**TASK DETAILS:**
Duplicate the part of the rows that opens with the line containing "At what coordinates" and closes with the line containing "pyautogui.click(x=11, y=285)", with both of those lines included. Reproduce only that part, character for character.

-- BEGIN SUPPLIED MATERIAL --

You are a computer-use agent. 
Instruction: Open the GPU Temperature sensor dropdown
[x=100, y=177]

-- END SUPPLIED MATERIAL --
-- BEGIN SUPPLIED MATERIAL --

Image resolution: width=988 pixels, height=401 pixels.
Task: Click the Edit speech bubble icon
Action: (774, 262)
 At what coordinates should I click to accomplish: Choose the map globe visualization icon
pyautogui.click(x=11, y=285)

-- END SUPPLIED MATERIAL --

**ANSWER TO THE PROBLEM:**
 At what coordinates should I click to accomplish: Choose the map globe visualization icon
pyautogui.click(x=11, y=285)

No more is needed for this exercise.